Anche se ridondante, l'intuizione del rapporto tra religione e dietetica contemporanea è di effetto. Spiace perchè poco fluente, un continuo citare e accostare studi, costruendo poco. Ripresa negli ultimi capitoli, i piú significativi dal mio punto di vista.
Non so davvero che valutazione dare a questo libro.
Ci sono arrivata perché una delle mie allieve doveva scrivere un tema sulle cibomanie in cui c'era un pezzo dell'introduzione di questo libro. Il tema mi interessava (ed era presentato anche in modo leggibile) così ho rintracciato il libro di seconda mano e l'ho comprato.
È vero. Si legge benissimo: le frasi filano via lisce ed è stato un piacere leggere.
Però. Il contenuto mi è sembrato un po' superficiale. Perché, da un lato, avevo letto i cinque articoli che l'autore aveva dedicato agli estremisti culinari apparsi su Republica nell'estate del 2018. E mi erano piaciuti parecchio. Dall'altro parla di tante cose ma non approfondisce nulla. E spesso si ripete.
Da persona che non ha mai fatto diete in vita sua, la dieta (o qualunque tipo di estremismo culinario) non li capisco.
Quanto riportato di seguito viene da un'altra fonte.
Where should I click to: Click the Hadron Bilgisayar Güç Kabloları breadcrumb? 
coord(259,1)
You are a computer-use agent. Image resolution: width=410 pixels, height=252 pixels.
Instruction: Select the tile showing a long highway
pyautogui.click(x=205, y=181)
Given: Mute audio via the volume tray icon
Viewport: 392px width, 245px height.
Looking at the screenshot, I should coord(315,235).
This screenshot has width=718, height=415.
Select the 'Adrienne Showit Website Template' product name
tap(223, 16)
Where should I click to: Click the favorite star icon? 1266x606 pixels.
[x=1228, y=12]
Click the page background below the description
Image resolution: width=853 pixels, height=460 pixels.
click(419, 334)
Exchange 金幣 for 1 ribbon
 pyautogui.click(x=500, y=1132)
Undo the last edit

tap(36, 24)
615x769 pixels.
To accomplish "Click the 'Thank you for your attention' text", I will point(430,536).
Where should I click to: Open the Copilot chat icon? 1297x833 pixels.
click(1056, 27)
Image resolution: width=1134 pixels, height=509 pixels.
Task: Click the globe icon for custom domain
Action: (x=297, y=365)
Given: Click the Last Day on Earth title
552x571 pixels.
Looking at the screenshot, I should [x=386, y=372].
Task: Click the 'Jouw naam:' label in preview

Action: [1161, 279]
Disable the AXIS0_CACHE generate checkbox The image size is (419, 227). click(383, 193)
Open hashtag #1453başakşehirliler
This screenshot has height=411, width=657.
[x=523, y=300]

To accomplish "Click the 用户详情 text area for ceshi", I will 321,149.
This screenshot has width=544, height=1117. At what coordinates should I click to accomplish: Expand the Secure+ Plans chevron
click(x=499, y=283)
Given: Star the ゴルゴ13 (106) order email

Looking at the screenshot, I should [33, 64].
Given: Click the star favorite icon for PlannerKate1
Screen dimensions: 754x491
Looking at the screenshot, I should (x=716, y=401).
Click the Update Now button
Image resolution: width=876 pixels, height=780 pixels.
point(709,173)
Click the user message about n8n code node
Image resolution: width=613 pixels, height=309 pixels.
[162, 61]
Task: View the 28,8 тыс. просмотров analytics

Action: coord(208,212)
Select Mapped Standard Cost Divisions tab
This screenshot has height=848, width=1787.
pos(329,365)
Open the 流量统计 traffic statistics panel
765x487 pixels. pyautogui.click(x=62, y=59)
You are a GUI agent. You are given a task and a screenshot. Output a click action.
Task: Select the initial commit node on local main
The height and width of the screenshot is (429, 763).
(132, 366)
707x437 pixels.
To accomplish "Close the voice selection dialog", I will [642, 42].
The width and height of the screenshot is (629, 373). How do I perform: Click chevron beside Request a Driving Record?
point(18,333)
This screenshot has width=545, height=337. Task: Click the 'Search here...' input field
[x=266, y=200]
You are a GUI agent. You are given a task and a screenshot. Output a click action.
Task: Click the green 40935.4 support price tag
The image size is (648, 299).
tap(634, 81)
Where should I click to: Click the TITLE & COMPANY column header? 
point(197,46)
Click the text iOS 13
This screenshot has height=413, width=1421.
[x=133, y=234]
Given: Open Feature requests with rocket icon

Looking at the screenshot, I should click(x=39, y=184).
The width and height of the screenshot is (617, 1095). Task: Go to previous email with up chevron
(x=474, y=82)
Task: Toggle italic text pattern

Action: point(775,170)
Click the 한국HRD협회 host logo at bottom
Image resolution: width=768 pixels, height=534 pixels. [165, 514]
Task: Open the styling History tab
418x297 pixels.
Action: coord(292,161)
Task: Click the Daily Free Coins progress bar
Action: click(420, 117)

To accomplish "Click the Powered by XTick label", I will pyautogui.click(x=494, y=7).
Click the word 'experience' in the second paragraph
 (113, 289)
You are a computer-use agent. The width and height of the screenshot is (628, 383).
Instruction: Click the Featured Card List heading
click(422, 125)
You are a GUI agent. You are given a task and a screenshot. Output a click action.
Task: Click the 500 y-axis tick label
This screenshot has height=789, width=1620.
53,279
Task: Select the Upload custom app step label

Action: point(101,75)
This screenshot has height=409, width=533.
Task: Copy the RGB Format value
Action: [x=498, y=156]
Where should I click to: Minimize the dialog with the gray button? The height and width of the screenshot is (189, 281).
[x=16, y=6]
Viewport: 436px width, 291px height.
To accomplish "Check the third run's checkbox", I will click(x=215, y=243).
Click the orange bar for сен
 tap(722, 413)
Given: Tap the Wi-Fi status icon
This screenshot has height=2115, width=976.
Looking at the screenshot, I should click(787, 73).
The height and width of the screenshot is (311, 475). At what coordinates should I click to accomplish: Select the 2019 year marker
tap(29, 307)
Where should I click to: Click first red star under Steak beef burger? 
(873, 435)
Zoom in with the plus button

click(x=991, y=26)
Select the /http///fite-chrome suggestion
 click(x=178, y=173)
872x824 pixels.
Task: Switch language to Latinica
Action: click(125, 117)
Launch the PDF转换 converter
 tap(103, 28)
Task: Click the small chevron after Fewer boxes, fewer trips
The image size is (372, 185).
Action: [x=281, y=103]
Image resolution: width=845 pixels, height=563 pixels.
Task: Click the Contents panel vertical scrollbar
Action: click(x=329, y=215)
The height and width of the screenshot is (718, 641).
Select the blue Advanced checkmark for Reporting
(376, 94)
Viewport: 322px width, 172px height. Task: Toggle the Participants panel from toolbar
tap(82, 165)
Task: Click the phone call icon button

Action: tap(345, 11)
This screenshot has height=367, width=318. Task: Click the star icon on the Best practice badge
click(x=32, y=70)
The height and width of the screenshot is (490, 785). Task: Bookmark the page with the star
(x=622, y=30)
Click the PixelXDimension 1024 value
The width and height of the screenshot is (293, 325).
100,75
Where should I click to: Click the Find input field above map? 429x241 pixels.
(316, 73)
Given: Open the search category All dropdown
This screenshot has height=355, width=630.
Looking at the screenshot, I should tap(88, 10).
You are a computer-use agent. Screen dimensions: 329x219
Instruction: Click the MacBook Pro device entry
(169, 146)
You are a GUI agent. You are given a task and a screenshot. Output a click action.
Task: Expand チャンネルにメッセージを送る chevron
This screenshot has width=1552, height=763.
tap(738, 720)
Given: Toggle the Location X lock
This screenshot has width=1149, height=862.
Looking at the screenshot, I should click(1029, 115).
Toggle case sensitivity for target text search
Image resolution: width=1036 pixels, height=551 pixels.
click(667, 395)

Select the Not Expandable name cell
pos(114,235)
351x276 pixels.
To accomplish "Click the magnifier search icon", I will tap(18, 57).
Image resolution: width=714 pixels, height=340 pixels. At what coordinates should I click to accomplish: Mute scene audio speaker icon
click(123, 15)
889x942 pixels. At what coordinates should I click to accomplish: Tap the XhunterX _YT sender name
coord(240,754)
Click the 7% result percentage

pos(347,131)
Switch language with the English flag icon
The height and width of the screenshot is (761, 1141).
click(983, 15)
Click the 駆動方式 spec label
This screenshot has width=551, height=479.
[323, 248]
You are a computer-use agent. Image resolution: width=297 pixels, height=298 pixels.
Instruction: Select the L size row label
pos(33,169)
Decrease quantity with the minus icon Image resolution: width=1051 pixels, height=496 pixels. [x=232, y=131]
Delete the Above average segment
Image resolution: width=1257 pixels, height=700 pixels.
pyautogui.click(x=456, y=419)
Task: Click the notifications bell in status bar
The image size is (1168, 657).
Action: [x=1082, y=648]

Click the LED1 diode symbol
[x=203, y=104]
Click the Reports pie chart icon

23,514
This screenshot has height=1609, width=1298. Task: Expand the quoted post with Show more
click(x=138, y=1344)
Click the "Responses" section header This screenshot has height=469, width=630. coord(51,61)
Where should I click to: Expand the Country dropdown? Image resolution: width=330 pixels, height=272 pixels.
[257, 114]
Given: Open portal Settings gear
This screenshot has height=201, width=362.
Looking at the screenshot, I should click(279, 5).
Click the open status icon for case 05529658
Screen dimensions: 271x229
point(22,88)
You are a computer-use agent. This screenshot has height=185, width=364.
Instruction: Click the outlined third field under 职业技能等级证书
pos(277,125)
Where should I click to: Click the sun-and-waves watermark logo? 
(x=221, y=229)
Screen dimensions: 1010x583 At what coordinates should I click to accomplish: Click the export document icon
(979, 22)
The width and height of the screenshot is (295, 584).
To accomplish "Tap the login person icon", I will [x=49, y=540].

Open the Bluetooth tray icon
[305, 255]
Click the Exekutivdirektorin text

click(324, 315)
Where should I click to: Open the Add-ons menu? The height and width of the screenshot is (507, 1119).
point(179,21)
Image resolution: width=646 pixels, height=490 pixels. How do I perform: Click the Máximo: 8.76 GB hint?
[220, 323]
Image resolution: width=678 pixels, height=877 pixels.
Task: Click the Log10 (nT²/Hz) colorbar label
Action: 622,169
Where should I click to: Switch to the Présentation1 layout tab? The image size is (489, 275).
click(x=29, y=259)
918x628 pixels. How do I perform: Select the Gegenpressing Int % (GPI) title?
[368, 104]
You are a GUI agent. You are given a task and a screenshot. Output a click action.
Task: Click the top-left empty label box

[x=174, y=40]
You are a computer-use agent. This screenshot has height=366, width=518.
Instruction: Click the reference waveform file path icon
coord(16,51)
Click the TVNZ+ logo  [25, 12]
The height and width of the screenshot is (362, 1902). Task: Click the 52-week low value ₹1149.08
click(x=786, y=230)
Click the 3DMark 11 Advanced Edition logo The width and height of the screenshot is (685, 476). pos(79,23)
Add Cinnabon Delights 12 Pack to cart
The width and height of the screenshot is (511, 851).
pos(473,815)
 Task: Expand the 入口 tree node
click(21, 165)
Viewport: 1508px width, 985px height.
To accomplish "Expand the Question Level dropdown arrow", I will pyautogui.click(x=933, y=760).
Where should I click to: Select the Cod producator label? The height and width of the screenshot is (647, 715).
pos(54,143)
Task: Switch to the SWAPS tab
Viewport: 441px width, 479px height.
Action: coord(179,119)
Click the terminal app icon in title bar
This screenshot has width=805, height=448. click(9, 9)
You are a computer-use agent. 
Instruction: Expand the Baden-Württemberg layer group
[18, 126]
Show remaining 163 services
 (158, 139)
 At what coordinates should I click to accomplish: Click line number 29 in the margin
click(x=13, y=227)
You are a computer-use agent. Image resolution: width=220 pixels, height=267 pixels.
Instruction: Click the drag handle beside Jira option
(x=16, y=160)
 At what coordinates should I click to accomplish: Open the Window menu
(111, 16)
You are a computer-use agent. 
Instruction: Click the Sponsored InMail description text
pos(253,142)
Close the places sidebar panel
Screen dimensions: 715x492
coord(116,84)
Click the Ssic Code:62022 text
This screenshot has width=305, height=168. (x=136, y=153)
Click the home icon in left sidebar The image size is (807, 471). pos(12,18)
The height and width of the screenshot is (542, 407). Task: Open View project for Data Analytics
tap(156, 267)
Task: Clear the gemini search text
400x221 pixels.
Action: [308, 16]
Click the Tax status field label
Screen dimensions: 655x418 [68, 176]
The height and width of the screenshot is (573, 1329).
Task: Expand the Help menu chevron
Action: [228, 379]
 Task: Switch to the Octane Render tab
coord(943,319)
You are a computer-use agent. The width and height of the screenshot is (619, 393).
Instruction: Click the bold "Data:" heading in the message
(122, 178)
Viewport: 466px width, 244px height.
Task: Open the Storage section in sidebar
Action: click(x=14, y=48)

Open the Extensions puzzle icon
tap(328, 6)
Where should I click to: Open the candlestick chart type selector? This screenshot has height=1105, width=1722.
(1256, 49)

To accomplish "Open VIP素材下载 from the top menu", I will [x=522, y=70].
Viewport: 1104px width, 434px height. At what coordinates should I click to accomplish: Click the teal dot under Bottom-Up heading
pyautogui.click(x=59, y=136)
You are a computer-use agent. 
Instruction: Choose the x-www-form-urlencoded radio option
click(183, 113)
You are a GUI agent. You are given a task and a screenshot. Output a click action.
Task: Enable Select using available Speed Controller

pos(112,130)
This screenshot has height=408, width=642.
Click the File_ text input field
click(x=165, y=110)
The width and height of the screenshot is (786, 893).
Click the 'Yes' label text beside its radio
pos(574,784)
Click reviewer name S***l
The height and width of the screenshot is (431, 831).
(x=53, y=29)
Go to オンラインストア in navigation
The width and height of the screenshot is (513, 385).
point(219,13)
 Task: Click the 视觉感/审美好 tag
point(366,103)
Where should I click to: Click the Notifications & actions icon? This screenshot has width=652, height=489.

Non ho nulla contro il sale, contro lo zucchero, contro l'olio di palma. Però ho l'impressione che se io e un vegano dovessimo andare a cena insieme, non saprei cosa preparargli da mangiare. Principalmente perché io non sono mai stata amante delle verdure, che non mi danno soddisfazione quando le mangio.
Ecco, uno dei punti del libro: l'uomo moderno cerca di togliere tutto il piacere dal cibo e dalla convivialità. E a me piace mangiare: mi sento felice quando mangio i miei gnocchetti sardi con il ragù. Mi sento felice quando mangio sushi o addento una costicina con la polenta. E detesto mangiare da sola: quando abitavo in una casa dello studente ero l'unica che mangiava nella sala comune perché almeno così vedevo passare qualcuno.
Fino al 2018, Niola parlava di tribù culinarie. E la parola "tribù" implica un minimo di scambio con le altre tribù. In un articoletto del 2019 per "Il venerdì di Repubblica", quelle stesse tribù si sono trasformate in "sette". Che tendono a isolare i propri membri da chi non fa parte della setta. E ci avviamo verso quella direzione.
Si chiude con una nota di speranza, comunque.
La me studentessa universitaria, però, non ha apprezzato che il libro non contenesse neanche una nota al testo per controllare ciò che Niola citava. E la bibliografia non è completa: cercavo un libro da lui menzionato e... puff!
Un viaggio nelle odierne tribù alimentari che parte dalle origini dei tabù sull'alimentazione e dalle sue connessioni con la religione e il senso del sacro in genere. Alcune pagine sono straordinarie per sintesi argomentativa e piacevolezza della scrittura, ma nel complesso non sono rimasto soddisfatto al cento per cento. Per i miei gusti nella disamina il passato è troppo preponderante sul presente, i capitoli hanno un procedere un po' sghembo e a volte si fa fatica a mettere a fuoco quali siano i concetti principali di ciascuno. Purtroppo è un difetto che ho riscontrato in vari saggi italiani e comincio a pensare che ci sia qualcosa di antropologico in questo: come se l'esigenza narrativa avesse sempre la meglio sul contenuto. E' un peccato perché se leggo un saggio io voglio il contenuto e, specialmente se c'è come in qusto caso, voglio che mi sia illustrato per bene. Poi in secondo ordine vorrei anche che non mi si frantumassero i testicoli nel raccontarmelo, ma è sempre il contenuto a dover stare in primo piano.
A sorprendermi è stata soprattutto il filo che lega la tavola alle Chiese. Per quanto riguarda invece lo stile di scrittura, ho particolarmente apprezzato l'originalità di alcune metafore, spesso rivestite di spassosa ironia.